Recall that the Speaker cannot join in an expression of confidence; he or she only enjoys a casting vote when the House is equally divided. Andrew Bolt suggests Mr. Abbott invite Kevin Rudd to be Speaker. If this occurred one Labor vote would be neutralised.
Under the Constitution, the executive power of the Commonwealth is formally exercised by the Governor-General, and accordingly Her Excellency will play a significant role.
The vice-regal involvement in the formation of a minority government arose after the recent elections in Tasmania. His Excellency the Honourable Peter Underwood published his reasons for re-commissioning the outgoing Premier David Bartlett to form a government in controversial circumstances. The Governor-General will no doubt find this document useful.
The Governor said it was his duty as The Queen’s representative to protect and maintain the Constitution and representative parliamentary democracy. He had to ensure that elections were conducted in accordance with the law and that there is an orderly transition of government. The duty obliged the Governor to find the person who can form a stable government which will have the confidence of the House of Assembly.
The Governor stressed that the commissioning of a person to form a government was entirely his prerogative.

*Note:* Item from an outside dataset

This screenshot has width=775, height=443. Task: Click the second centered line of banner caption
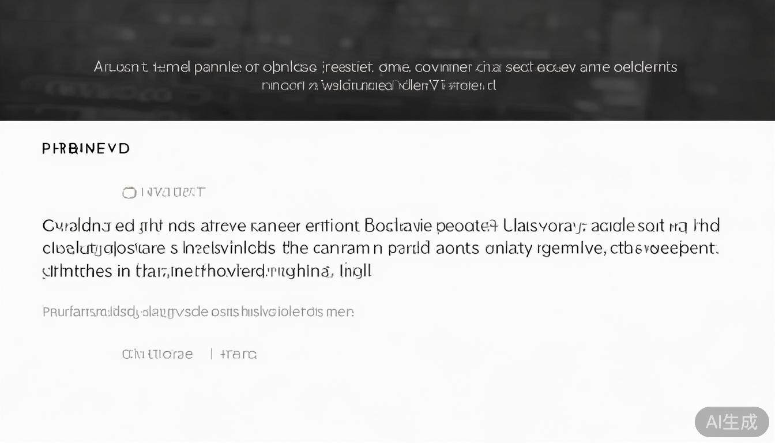pyautogui.click(x=379, y=85)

He dismissed two arguments, one of which is being raised now in the formation of the next Federal government. Ms. Gillard today relied on the size of the two party preferred vote as a reason for her to lead a minority government. The Tasmanian Governor dismissed similar arguments about the size of the Liberal vote as “constitutionally irrelevant to the issue of who should be commissioned to form a government.”
(Mr. Abbott has referred to the fact that 400,000 more people voted for the Coalition rather than Labor, but has not directly claimed this as justification for appointment. That too would be constitutionally irrelevant.)
The other matter the Governor ruled irrelevant were the statements and promises made by the Premier. Before the election the Premier had said that if Labor did not gain an overall majority he would advise the governor “that Mr. Hodgman ( the Leader of the Opposition) should have the opportunity to form a Government in the first instance”. Mr. Bartlett so advised the Governor. In addition Mr. Bartlett had made statements before the election that “his party would not vote against legislation appropriating supply, nor would they (sic) wantonly move or support a no-confidence motion in the government.”
But when asked by the Governor, he declined to undertake to support Mr. Hodgman in the House.
The Governor ruled that the Royal prerogative to commission the Premier “is not within the gift of any political leader to hand over, or cede to another political leader the right to form a government, whatever the result of the election.”
The Tasmanian Governor found on the facts as presented to him that the Opposition Leader Mr. Hodgman was not in a position to form a stable government. Consequently, he was obliged to send for Mr. Bartlett, who still held a commission to form a government. He reminded him that as Premier, he “had a constitutional obligation to form a government so that the Parliament could be called together and the strength of that government tested on the floor of the House of Assembly.”
Mr Bartlett accepted that he had this obligation and the process of forming a new government proceeded.